***** FRAGMENTO DADO *****

Hay conversaciones que no buscan respuestas rápidas.
No pretenden enseñar, convencer ni cerrar ideas.
Son espacios abiertos. Pausas compartidas. Silencios que también dicen.
En la entrevista que compartimos, la que nos realizaron en Tu Momento Podcast, conducido por Sira Fort, es uno de esos encuentros. Una conversación que invita a bajar el volumen del afuera y afinar la escucha hacia dentro. No desde el ruido, sino desde la presencia.
Entrevista en Tu Momento: cuando una conversación se convierte en experiencia
Vivimos rodeadas de mensajes constantes, estímulos, opiniones y urgencias. El mundo nos empuja a posicionarnos, a responder rápido, a tener una opinión formada sobre todo. Y en medio de esa velocidad, a veces olvidamos algo esencial: escucharnos. De verdad. Sin juicios. Sin prisa. Sin expectativa.

*****

■ QUÉ HAY QUE HACER:
Sigue escribiendo el fragmento sobre la entrevista en Tu Momento Podcast a partir de su última frase. Las filas que siguen son material aparte y no tienen relación con el fragmento.

***** FILAS QUE SE DAN *****

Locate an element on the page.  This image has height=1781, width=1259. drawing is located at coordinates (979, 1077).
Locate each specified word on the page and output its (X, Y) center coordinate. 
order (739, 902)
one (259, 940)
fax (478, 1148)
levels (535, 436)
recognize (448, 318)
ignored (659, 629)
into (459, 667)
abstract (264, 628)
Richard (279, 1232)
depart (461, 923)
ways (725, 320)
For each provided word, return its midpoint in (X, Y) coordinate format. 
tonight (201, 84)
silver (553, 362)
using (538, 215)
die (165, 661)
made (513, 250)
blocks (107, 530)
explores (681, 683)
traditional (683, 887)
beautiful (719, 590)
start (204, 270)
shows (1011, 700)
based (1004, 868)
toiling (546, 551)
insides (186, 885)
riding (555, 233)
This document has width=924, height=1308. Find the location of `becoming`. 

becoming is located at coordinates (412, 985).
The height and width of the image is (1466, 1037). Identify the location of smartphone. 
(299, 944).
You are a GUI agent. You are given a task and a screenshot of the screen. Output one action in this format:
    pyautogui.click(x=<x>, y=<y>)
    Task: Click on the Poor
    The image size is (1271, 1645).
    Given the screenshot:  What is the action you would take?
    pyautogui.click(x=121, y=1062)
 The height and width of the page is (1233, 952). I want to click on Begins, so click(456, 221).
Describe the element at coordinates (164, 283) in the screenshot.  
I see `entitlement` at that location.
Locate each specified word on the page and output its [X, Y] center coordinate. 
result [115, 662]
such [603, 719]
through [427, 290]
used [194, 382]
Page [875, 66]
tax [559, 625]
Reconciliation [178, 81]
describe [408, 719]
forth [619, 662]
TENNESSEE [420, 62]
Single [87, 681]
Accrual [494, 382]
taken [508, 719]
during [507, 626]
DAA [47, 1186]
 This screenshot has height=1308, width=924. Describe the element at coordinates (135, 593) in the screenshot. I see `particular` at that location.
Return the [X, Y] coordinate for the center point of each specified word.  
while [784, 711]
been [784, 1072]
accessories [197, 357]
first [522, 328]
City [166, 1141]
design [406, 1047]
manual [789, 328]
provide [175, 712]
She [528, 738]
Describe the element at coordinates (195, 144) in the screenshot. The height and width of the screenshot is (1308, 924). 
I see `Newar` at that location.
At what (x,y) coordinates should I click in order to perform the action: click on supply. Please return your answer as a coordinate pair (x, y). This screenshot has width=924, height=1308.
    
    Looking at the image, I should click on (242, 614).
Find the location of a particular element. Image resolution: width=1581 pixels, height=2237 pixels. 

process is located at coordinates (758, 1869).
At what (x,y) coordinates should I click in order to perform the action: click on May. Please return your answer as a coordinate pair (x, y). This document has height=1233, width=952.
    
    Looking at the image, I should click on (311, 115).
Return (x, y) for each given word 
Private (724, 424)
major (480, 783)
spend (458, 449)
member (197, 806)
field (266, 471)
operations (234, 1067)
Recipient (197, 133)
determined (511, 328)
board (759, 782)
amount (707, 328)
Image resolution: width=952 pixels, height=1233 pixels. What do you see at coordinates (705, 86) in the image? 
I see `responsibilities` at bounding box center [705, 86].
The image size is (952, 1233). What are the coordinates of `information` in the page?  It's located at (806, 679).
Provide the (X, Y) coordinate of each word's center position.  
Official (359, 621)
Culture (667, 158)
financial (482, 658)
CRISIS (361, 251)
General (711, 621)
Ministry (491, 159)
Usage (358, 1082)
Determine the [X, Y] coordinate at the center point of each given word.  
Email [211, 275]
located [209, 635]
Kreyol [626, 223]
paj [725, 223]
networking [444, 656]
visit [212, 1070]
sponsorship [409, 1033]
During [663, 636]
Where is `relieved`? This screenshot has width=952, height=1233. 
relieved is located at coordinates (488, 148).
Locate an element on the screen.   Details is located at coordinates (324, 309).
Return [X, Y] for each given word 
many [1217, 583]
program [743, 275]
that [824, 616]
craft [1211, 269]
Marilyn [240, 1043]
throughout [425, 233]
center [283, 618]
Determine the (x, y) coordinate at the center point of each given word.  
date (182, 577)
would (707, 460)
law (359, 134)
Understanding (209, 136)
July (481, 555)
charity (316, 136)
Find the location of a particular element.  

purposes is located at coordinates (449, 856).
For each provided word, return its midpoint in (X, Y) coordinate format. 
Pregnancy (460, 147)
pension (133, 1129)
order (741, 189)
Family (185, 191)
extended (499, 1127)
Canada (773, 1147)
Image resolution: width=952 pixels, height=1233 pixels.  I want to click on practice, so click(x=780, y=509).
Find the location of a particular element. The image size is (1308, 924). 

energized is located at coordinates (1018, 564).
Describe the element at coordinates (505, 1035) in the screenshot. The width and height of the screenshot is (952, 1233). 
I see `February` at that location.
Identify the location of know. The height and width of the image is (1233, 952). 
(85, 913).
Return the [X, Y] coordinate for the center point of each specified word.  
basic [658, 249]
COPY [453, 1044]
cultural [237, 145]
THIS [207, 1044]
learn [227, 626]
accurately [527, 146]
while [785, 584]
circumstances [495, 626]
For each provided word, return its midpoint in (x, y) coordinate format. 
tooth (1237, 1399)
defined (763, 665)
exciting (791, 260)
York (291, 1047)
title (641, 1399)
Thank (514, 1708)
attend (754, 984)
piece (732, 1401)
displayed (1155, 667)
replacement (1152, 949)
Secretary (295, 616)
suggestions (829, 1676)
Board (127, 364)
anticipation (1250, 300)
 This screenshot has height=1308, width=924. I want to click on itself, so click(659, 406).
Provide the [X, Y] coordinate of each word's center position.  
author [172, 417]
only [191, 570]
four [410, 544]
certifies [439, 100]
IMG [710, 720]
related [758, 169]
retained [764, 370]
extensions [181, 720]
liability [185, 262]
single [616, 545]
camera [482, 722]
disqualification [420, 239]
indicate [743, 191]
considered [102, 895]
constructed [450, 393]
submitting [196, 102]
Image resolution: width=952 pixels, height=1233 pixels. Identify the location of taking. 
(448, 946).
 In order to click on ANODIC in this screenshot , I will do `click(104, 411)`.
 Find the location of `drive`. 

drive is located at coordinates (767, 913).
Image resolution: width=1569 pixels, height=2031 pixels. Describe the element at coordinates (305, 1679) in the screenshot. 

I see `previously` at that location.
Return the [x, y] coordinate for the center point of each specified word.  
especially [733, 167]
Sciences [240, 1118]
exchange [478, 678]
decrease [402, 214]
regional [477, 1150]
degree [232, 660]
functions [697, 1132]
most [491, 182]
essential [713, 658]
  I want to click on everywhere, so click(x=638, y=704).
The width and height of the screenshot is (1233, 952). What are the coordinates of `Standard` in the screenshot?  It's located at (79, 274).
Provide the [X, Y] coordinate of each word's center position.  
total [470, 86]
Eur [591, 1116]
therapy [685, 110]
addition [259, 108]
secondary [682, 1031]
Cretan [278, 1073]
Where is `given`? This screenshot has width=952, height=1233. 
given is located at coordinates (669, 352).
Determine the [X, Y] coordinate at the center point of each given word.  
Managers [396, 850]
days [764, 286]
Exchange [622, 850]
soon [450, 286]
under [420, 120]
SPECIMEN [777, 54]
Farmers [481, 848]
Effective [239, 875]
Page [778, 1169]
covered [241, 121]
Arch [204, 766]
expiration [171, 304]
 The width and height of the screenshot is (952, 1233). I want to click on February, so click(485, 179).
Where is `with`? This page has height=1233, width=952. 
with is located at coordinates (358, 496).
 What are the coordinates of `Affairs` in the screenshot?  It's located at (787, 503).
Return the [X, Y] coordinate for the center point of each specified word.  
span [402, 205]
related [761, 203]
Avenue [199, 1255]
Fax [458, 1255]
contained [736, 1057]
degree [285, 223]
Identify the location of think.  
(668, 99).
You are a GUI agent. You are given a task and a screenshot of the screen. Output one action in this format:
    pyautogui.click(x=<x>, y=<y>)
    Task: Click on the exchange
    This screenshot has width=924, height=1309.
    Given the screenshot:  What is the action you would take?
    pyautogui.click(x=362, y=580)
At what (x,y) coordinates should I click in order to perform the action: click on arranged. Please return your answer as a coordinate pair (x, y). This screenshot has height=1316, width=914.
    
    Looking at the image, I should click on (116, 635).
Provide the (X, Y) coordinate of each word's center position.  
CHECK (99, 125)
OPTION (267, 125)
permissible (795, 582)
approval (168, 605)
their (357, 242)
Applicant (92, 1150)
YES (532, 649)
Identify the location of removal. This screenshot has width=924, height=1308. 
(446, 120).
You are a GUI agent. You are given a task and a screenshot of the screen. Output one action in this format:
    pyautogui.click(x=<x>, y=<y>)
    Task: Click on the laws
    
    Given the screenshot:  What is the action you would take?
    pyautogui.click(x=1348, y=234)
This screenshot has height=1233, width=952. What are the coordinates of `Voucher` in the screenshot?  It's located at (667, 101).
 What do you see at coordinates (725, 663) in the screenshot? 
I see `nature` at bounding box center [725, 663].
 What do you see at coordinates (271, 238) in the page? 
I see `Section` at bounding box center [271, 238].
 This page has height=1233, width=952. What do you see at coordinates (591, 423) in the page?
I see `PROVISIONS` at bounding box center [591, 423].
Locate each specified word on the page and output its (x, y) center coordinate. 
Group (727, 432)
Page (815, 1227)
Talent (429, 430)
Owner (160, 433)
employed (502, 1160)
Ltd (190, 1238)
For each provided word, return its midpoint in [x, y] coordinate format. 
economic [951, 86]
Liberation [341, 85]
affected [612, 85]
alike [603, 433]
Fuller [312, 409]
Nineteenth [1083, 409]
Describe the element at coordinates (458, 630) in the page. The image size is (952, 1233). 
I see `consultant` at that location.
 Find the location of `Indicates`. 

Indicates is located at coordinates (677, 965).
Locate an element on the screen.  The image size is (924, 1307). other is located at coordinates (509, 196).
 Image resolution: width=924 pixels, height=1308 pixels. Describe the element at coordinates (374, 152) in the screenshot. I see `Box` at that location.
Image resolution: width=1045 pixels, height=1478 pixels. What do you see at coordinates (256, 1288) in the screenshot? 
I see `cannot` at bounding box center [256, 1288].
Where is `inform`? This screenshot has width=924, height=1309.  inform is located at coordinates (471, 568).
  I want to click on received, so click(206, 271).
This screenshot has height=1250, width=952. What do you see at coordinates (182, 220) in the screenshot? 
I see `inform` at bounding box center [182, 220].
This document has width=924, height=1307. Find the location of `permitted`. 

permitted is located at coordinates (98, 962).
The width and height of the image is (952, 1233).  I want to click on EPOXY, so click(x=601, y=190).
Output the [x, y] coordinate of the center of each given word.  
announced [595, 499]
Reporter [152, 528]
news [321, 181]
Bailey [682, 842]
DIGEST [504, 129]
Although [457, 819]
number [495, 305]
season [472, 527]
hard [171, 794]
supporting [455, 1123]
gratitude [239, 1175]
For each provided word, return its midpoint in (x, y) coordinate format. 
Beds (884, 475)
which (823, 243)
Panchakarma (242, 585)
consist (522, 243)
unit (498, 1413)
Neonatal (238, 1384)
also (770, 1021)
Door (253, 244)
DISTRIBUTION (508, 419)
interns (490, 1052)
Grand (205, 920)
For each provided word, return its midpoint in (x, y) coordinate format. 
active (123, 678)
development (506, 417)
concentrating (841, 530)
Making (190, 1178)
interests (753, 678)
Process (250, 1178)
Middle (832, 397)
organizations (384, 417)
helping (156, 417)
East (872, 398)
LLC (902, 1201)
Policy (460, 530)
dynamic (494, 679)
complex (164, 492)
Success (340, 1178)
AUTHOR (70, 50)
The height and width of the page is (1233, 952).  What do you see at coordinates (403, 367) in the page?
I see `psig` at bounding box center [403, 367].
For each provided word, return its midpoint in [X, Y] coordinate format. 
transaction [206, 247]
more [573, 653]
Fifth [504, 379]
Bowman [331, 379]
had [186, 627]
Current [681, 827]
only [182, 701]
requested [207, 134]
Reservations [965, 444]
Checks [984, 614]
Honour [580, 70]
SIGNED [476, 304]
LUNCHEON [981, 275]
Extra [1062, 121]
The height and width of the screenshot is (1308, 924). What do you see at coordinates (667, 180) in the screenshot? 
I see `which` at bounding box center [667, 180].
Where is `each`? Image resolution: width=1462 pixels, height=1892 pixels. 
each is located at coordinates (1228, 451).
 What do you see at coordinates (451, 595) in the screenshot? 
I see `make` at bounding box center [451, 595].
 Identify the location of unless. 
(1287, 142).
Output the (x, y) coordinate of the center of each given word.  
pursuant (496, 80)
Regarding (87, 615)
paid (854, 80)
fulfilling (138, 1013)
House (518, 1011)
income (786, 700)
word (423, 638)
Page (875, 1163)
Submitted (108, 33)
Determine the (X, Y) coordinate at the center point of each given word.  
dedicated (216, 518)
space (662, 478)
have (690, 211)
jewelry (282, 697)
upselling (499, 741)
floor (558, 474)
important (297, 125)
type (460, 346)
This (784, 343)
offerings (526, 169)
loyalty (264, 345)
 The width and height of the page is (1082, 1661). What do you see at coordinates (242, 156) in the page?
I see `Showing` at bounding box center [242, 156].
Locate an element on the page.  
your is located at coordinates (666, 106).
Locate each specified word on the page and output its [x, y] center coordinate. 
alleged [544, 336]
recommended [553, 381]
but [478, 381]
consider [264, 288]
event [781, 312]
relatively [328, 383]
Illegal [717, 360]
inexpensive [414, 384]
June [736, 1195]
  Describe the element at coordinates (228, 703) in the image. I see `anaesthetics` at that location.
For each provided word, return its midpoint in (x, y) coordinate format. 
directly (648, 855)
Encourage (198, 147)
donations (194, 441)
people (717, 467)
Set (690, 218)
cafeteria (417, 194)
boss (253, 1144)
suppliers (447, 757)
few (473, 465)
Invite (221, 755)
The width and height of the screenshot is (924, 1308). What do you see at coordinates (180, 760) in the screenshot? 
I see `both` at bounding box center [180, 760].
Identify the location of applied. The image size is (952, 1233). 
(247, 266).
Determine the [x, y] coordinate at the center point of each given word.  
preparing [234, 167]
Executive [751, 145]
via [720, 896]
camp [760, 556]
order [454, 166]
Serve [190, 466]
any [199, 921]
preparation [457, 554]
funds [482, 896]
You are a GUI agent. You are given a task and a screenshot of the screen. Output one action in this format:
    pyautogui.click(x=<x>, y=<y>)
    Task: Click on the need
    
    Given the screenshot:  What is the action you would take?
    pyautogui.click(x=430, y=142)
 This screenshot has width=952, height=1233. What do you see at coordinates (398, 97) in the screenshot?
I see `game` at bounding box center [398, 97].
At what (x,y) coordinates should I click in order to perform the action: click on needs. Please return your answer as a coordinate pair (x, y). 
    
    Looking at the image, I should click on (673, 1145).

*****

■ RESPUESTA:
Esta entrevista en Tu Momento Podcast nos recuerda que escuchar no es solo oír palabras, sino permitir que algo nos atraviese.
La escucha como acto profundo
Escuchar va mucho más allá del oído. Es una disposición interna. Una forma de abrir espacio dentro para lo que llega, sin la necesidad inmediata de catalogarlo, comprenderlo o resolverlo. Escuchar implica presencia, y la presencia siempre nos pide estar aquí, ahora, con todo lo que somos.
En esta conversación no hay una búsqueda obsesiva de conclusiones. Hay, en cambio, una invitación constante a habitar el momento. A dejar que las palabras aparezcan cuando tienen que aparecer. A respetar los silencios como parte viva del diálogo.
En una cultura donde hablar suele ser sinónimo de saber, escuchar se convierte en un gesto casi revolucionario.
El valor de la pausa
Hay algo profundamente transformador en permitirnos pausar. No como interrupción, sino como espacio fértil. La pausa es ese lugar donde lo no dicho también tiene cabida. Donde la experiencia se asienta. Donde el cuerpo puede respirar.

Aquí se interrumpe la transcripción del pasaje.